**Task statement:** Count the lines in the data below that contain the string "section". Reply with only that number.

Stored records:
::::

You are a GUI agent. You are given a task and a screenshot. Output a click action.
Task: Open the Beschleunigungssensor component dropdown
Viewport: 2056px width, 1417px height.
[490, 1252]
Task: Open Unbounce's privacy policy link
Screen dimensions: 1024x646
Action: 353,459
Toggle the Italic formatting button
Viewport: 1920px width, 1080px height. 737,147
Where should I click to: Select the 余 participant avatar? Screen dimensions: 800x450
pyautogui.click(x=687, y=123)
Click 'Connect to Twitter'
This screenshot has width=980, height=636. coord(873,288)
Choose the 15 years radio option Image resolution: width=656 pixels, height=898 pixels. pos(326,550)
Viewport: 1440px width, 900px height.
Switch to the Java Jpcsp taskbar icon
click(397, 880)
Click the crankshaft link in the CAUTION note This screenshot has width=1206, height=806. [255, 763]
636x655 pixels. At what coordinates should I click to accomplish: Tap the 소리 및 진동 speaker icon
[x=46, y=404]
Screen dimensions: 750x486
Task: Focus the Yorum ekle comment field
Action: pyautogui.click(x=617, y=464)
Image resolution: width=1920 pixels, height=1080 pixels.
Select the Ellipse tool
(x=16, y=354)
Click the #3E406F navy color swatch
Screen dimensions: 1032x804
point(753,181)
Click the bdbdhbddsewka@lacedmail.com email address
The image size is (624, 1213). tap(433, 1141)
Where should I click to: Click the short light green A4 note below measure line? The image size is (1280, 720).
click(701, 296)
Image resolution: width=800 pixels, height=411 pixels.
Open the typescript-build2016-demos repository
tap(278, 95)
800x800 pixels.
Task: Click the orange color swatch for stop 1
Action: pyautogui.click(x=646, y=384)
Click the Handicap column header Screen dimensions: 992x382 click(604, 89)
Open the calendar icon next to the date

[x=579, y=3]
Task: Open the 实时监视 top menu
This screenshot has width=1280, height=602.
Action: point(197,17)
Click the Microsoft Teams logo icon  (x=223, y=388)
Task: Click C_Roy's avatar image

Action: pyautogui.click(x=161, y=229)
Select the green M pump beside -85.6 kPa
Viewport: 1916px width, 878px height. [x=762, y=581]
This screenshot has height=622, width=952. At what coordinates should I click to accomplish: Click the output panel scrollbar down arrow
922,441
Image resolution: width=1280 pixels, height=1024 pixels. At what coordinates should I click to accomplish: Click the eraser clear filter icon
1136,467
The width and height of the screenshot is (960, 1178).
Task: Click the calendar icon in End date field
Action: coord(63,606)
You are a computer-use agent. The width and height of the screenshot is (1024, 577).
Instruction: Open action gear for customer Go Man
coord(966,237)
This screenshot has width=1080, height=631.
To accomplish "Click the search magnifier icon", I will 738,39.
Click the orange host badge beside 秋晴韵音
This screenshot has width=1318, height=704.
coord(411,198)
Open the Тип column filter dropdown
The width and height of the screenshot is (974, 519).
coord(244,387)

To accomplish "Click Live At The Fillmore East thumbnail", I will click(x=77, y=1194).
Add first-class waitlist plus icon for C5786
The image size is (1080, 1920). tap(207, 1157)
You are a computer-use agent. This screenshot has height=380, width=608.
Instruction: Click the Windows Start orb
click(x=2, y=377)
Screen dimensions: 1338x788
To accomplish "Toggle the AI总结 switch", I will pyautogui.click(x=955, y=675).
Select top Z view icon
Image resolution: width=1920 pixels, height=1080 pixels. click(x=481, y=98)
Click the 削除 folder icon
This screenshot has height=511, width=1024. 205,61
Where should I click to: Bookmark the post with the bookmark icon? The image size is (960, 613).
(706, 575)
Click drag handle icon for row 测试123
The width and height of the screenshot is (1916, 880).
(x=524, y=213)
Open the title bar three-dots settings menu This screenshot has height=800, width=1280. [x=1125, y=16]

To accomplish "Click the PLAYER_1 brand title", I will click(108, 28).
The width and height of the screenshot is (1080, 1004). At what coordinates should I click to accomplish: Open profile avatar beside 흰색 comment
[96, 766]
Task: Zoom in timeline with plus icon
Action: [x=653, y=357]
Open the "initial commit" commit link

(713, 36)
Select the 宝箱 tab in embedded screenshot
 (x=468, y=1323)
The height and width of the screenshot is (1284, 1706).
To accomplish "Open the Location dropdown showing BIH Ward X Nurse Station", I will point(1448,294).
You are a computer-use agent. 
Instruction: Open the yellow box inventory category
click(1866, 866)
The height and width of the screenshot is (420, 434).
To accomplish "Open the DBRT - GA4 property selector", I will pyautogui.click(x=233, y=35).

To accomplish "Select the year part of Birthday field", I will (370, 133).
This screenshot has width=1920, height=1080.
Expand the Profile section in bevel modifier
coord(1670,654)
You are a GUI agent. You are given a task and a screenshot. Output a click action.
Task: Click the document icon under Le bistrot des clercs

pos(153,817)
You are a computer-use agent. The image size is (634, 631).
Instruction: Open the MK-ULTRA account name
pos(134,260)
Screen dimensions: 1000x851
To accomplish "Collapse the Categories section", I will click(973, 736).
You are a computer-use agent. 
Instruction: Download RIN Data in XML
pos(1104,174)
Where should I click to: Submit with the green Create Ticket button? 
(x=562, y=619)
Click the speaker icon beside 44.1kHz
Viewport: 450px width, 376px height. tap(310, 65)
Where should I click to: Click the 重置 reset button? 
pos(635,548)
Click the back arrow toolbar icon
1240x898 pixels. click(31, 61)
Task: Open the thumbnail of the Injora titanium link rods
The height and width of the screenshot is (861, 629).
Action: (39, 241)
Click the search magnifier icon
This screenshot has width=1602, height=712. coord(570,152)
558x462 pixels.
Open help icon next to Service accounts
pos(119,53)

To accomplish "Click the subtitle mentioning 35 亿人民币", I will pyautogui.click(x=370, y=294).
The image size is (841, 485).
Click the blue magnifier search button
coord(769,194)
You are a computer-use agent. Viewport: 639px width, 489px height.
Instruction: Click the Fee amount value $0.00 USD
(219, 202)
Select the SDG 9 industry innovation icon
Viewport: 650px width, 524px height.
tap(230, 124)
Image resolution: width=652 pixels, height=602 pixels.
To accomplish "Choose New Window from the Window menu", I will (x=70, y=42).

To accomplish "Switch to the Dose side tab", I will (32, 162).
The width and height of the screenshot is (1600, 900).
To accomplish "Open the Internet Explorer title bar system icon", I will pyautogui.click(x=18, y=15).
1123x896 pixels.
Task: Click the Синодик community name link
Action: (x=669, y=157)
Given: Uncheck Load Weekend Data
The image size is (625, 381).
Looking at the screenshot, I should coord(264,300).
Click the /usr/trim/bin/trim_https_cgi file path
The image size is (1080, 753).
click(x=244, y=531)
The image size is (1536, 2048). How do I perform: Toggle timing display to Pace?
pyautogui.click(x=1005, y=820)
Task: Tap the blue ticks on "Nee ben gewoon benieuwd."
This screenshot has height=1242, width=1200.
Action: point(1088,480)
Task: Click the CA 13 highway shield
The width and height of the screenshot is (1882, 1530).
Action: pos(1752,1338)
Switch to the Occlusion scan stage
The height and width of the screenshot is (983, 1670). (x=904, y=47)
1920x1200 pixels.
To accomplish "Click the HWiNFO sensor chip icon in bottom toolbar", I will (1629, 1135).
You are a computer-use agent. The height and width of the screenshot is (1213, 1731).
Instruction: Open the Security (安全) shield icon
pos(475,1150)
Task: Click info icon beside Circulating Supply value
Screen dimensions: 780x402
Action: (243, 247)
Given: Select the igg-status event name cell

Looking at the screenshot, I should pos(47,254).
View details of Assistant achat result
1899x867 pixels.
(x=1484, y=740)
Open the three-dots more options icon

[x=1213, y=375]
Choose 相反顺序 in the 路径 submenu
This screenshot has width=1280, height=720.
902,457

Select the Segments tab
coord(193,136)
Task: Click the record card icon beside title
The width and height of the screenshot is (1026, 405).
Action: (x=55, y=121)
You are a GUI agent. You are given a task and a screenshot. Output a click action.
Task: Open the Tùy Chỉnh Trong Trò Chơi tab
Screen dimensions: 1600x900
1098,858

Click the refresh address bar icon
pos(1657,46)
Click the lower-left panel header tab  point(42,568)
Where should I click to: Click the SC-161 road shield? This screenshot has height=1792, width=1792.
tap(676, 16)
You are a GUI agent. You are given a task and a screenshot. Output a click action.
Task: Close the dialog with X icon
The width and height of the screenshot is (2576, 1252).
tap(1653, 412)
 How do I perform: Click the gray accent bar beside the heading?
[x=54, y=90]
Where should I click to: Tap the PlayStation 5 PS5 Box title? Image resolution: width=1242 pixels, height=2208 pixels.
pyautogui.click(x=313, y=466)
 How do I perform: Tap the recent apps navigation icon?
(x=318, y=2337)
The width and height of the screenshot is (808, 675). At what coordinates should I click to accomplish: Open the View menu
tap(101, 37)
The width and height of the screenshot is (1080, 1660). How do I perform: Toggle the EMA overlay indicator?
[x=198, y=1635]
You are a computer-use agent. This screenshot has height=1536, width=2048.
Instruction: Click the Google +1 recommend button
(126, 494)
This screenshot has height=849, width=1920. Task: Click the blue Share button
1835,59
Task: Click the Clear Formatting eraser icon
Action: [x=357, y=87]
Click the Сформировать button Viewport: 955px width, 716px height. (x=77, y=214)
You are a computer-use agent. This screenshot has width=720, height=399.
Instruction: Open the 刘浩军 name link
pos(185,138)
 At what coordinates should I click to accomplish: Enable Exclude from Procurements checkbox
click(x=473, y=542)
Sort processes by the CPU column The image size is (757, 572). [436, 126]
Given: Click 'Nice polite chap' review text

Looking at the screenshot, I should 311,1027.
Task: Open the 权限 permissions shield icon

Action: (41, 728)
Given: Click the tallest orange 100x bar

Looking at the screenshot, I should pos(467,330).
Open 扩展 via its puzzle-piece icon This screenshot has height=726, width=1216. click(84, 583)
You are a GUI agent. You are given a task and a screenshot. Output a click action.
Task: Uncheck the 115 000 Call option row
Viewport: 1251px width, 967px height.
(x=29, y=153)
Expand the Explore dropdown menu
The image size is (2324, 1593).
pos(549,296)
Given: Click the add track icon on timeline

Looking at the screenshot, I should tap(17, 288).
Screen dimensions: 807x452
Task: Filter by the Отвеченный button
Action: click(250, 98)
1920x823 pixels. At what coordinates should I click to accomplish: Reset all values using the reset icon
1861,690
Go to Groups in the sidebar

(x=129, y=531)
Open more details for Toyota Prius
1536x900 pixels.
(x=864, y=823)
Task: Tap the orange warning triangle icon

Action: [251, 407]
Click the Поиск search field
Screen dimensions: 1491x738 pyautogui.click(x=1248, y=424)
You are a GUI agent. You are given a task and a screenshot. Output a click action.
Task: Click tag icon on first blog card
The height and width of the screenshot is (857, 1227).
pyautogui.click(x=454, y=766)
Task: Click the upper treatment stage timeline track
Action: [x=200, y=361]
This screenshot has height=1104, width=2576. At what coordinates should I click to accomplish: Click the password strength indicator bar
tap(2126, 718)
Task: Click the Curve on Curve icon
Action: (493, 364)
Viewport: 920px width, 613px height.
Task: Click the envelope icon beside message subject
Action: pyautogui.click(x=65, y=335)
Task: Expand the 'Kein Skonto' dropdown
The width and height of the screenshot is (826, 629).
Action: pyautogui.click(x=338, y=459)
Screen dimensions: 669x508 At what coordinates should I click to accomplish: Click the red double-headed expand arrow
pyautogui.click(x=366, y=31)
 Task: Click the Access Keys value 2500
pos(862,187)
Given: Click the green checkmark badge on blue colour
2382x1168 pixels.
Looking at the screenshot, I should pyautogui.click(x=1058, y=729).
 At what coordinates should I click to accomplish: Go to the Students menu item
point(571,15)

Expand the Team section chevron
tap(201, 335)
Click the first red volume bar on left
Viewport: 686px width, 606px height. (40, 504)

::::

**Solution for this exercise:** 3